Josué Monteiro: ‘A incoerência de Eduardo
Leite ao propor um ‘Plano Marshall’ para o RS”
Em meio à devastação
provocada no Rio Grande do Sul por mais um evento climático extremo, o
governador gaúcho Eduardo Leite, do PSDB, afirma que seu estado precisará de um
“Plano Marshall” de reconstrução. A declaração de Leite merece ser melhor
explorada, uma vez que ele é um expoente da renovação de lideranças da direita
democrática brasileira e que seu campo político atua sistematicamente para
bloquear iniciativas deste tipo em nossa democracia.
Primeiro, é preciso
entender que o Plano Marshall não se resume apenas a um conjunto de
investimentos e obras financiados pelos Estados Unidos para reconstruir a
indústria e a infraestrutura europeias após a Segunda Guerra. Na verdade, o
Plano Marshall foi um componente crucial de um processo mais abrangente: a
criação do Estado de bem-estar social na Europa.
O Estado de bem-estar
social foi um pacto social amplo, global, baseado fundamentalmente em diminuir
os lucros do capital e investir a maior parte dos ganhos da economia na maioria
da população europeia, sobretudo na classe trabalhadora. O Plano Marshall em si
viabilizou obras em infraestrutura elétrica, de transportes, comunicação, mas
também em saúde, educação e assistência social, que formam a rede de proteção
social fundamental para dar liga ao pacto social pós-guerra na Europa.
O próprio papel do
financiamento estadunidense é apenas parte da história: ainda mais importante
foi o estabelecimento de sistemas de tributação progressiva nos países
europeus, fazendo com que os mais ricos e as empresas pagassem grande parte dos
custos do pacto social. Nesse processo, o papel do Estado na indução econômica
e o fortalecimento dos sindicatos como atores coletivos foi decisivo para
garantir a unidade nacional em torno dos objetivos de desenvolvimento e
proteção social. O resultado não foi apenas a reconstrução física das nações
europeias, mas a constituição de sociedades com os menores índices de
desigualdade da histórica do capitalismo.

**As tarefas**
1. Reproduza do artigo sobre Eduardo Leite e o Plano Marshall tudo o que vai de "Em meio à devastação" até "social na Europa.".
2. No artigo sobre Eduardo Leite e o Plano Marshall, reescreva em forma de lista o parágrafo que começa com "O próprio papel do financiamento estadunidense", mantendo os fatos principais.
3. Dê sequência ao artigo sobre Eduardo Leite e o Plano Marshall a partir do ponto em que ele termina.
Os registros provêm de outra fonte, sem relação com o texto.

Registros de texto e de localização de itens
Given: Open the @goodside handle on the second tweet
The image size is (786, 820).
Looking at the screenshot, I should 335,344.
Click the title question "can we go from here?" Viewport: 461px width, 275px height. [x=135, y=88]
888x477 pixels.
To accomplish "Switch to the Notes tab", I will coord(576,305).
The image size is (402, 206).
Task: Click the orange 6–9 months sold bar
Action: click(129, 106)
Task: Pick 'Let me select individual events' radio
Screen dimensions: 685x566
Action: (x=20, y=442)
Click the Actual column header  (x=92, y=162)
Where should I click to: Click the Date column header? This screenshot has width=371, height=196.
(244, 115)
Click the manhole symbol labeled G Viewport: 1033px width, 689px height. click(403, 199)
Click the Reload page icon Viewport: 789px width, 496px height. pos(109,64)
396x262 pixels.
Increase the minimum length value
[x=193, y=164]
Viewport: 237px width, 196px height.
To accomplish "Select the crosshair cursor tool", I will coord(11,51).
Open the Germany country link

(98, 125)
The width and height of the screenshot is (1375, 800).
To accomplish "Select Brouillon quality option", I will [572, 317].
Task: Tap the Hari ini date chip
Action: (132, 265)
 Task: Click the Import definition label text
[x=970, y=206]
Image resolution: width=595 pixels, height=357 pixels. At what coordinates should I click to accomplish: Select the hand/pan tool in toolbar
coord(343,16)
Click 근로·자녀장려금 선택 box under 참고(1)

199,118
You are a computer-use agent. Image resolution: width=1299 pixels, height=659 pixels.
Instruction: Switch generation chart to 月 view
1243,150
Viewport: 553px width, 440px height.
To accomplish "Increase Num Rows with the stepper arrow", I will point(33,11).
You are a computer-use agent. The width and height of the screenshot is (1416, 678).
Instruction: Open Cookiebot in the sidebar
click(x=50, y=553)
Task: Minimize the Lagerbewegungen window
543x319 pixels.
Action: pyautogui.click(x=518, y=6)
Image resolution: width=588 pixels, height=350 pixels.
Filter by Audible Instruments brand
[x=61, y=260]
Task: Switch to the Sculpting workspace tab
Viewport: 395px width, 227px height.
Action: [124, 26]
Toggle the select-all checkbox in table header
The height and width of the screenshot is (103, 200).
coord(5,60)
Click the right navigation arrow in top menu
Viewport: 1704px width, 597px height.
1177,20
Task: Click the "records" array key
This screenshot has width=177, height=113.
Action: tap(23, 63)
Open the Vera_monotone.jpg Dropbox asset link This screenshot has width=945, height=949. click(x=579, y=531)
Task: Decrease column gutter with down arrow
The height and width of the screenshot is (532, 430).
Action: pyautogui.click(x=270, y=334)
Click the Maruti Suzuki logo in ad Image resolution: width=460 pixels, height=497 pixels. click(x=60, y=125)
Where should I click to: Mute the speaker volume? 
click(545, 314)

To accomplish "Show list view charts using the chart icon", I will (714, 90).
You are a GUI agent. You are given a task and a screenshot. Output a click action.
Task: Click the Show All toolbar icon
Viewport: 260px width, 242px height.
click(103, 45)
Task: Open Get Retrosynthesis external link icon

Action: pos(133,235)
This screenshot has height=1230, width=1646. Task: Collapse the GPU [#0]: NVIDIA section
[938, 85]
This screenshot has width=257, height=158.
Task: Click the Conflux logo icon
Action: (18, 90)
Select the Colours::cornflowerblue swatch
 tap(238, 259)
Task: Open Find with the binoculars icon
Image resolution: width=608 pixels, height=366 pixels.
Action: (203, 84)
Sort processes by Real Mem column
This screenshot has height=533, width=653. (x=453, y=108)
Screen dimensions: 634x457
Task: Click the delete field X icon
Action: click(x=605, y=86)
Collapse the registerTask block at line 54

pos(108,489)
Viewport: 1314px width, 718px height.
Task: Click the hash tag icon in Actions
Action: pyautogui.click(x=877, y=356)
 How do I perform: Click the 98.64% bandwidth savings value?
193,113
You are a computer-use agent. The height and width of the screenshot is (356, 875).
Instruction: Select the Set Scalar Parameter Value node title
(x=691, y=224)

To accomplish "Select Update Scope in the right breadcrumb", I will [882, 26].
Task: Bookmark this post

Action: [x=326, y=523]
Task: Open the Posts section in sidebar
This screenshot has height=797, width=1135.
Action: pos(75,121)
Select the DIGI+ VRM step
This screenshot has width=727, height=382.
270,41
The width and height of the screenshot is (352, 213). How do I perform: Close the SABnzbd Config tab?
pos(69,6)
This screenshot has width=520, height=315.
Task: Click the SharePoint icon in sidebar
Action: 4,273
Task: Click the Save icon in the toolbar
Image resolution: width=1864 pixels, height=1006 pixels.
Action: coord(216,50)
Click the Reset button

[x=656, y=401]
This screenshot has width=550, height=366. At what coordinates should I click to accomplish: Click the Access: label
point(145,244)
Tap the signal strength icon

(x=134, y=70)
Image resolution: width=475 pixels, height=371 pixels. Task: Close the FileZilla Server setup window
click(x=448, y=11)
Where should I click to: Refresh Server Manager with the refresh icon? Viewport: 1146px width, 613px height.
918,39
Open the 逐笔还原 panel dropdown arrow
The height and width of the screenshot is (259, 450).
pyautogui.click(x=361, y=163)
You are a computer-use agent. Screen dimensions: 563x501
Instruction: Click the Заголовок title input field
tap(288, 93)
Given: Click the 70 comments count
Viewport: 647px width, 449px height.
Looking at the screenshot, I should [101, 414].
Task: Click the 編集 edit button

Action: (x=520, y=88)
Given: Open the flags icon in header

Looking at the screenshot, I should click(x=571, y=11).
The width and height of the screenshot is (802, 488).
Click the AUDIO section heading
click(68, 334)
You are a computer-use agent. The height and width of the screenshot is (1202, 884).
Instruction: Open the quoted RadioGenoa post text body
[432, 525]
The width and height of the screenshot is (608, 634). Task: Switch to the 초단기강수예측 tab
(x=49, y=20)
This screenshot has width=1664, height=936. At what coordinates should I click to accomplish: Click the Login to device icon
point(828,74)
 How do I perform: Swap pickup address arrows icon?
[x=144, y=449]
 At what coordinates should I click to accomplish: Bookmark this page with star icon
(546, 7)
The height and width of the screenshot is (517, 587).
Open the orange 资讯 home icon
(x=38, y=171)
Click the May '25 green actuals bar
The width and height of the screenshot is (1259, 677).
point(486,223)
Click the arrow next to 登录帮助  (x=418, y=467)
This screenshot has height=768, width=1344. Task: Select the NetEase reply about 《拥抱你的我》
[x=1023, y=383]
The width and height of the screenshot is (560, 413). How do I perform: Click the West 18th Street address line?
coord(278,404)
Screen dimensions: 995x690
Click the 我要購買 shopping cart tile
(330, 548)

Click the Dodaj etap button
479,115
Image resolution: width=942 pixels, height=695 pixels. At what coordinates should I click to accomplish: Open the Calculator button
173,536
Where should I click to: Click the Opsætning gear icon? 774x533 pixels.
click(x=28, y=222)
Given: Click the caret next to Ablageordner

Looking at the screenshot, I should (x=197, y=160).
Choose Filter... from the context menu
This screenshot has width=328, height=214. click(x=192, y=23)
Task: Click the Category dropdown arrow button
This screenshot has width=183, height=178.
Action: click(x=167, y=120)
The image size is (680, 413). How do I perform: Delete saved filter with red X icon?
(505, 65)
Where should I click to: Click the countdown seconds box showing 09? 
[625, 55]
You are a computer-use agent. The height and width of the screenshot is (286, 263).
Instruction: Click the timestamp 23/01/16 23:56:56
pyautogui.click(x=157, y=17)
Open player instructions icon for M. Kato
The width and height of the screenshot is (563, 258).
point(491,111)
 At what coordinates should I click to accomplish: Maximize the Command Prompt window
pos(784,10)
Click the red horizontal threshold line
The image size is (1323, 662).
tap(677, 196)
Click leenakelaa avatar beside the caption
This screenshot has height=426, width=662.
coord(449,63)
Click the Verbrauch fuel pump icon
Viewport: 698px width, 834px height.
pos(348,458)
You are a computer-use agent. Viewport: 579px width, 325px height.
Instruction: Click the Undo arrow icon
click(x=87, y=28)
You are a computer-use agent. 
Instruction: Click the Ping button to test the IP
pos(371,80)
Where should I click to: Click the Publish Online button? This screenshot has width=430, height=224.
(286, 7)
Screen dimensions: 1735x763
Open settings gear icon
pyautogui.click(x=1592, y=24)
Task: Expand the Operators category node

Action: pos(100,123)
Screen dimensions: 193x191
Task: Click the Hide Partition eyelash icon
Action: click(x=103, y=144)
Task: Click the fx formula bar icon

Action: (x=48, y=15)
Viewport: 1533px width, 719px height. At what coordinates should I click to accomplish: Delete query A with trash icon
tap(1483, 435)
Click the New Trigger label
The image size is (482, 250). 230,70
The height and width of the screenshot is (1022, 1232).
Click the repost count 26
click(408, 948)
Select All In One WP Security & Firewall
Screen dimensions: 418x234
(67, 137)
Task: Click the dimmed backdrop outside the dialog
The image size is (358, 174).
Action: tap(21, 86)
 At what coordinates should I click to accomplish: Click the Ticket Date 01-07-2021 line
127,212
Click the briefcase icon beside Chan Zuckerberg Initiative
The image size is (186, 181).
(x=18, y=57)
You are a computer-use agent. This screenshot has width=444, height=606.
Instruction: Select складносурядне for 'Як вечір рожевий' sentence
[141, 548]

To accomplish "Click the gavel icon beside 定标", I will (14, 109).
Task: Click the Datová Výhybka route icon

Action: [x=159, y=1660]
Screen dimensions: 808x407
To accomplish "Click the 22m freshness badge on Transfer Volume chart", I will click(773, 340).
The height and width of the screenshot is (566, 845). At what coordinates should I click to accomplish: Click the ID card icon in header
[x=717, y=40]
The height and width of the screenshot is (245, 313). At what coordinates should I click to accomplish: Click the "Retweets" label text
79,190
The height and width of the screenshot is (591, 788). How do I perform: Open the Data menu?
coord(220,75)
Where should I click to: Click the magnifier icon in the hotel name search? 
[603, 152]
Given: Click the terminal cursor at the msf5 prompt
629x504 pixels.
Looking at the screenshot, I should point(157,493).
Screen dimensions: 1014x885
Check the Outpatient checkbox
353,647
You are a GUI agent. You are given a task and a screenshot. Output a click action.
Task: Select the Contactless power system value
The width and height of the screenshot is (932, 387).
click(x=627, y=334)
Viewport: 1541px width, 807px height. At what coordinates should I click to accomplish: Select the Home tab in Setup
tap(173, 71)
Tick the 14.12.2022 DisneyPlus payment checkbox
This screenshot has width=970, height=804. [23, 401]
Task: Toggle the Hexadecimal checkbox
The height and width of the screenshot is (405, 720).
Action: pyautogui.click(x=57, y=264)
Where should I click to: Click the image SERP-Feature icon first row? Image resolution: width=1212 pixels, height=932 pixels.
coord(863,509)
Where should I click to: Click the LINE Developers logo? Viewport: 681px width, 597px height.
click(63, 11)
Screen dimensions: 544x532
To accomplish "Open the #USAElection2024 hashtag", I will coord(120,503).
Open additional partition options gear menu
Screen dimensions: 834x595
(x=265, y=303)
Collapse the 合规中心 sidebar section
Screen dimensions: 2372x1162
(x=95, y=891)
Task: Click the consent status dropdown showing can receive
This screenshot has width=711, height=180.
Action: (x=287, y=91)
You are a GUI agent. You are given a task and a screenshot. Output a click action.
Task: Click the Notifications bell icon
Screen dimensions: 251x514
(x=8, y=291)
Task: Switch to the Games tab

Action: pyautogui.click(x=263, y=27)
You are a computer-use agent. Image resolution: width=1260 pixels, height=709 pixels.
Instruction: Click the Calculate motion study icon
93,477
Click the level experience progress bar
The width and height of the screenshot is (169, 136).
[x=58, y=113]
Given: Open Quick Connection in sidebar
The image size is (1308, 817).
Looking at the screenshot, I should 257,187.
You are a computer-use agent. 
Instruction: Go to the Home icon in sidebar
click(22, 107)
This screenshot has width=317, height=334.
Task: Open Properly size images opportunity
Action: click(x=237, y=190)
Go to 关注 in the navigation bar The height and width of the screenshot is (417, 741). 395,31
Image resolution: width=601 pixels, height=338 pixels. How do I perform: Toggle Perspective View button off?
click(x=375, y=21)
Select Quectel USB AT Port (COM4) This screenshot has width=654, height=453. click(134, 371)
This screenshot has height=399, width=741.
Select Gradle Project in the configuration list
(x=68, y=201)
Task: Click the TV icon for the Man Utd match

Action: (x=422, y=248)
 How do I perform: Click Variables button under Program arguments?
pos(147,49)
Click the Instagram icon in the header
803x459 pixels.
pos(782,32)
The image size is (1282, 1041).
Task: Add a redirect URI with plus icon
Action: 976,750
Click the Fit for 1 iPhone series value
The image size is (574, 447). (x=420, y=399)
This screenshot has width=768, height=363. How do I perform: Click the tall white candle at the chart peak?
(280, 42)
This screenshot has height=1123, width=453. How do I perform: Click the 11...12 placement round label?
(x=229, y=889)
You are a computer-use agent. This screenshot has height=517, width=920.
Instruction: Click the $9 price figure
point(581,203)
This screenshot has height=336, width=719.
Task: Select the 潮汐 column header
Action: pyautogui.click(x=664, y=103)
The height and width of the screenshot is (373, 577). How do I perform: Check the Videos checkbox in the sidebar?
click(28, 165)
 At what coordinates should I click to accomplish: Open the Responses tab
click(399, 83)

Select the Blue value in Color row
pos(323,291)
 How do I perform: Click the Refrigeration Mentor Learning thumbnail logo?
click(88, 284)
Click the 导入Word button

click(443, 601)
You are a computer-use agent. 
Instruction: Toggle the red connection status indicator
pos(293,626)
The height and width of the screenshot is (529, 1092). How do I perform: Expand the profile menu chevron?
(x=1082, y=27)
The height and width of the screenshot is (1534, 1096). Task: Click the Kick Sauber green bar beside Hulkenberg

**As respostas**
1.
Em meio à devastação
provocada no Rio Grande do Sul por mais um evento climático extremo, o
governador gaúcho Eduardo Leite, do PSDB, afirma que seu estado precisará de um
“Plano Marshall” de reconstrução. A declaração de Leite merece ser melhor
explorada, uma vez que ele é um expoente da renovação de lideranças da direita
democrática brasileira e que seu campo político atua sistematicamente para
bloquear iniciativas deste tipo em nossa democracia.
Primeiro, é preciso
entender que o Plano Marshall não se resume apenas a um conjunto de
investimentos e obras financiados pelos Estados Unidos para reconstruir a
indústria e a infraestrutura europeias após a Segunda Guerra. Na verdade, o
Plano Marshall foi um componente crucial de um processo mais abrangente: a
criação do Estado de bem-estar social na Europa.

2.
- O financiamento dos Estados Unidos foi apenas parte da história.
- Mais importante foi a adoção de sistemas de tributação progressiva nos países europeus, nos quais os mais ricos e as empresas pagaram grande parte dos custos do pacto social.
- O papel do Estado na indução econômica e o fortalecimento dos sindicatos como atores coletivos foram decisivos para garantir a unidade nacional em torno do desenvolvimento e da proteção social.
- O resultado foi a reconstrução física das nações europeias e a formação de sociedades com os menores índices de desigualdade da história do capitalismo.

3.
Todo esse pacto foi
destruído a partir dos anos 1970, por uma série de fatores estruturais do
capitalismo, bem como pela emergência de uma nova hegemonia política, o
neoliberalismo, cujo o partido de Eduardo Leite é um dos representantes no
Brasil. Para além das questões econômicas que atravessam o projeto neoliberal,
seu coração está em legitimar e naturalizar as desigualdades de todo tipo,
transferindo do público para o privado a virtude de combater injustiças e
iniquidades, ou seja, conferindo ao mercado o papel central na estruturação e
coesão de um novo pacto social.
- Neoliberalismo em todo o planeta
O resultado do
neoliberalismo em todo o planeta foi a explosão das desigualdades, expressas
atualmente em duas dimensões. A primeira é a óbvia disparidade de renda,
onde o 1% mais rico concentra dois terços da riqueza gerada em todo o mundo,
conforme aponta o relatório da Oxfam sobre a desigualdade global.
A segunda dimensão é
justamente a emergência climática. É impossível ignorar a intensificação dos
processos de desenvolvimento predatório em relação à natureza nas últimas
décadas e a incapacidade global de coordenar esforços para mitigar os efeitos
prejudiciais da atividade humana sobre o planeta sem reconhecer a centralidade
da competição neoliberal e das múltiplas desigualdades que essa hegemonia
promove. Essas desigualdades destroem os laços sociais internos dos países e a
solidariedade entre as nações.
Hoje, graças aos
numerosos modelos científicos, temos a certeza de que os eventos climáticos
extremos aumentarão em frequência e intensidade, como testemunhamos no Rio
Grande do Sul, um estado que já havia enfrentado uma situação semelhante em
setembro de 2023, quando Eduardo Leite, já governador na época, pouco fez para
mobilizar a sociedade do seu estado para prevenir ou mitigar os efeitos de
futuros eventos climáticos extremos. Essa inação é coerente com seu projeto
político, no qual o Estado não desempenha o papel de organizar a economia. No
jogo do mercado, infelizmente, a tragédia que assola a população gaúcha é
considerada lance normal.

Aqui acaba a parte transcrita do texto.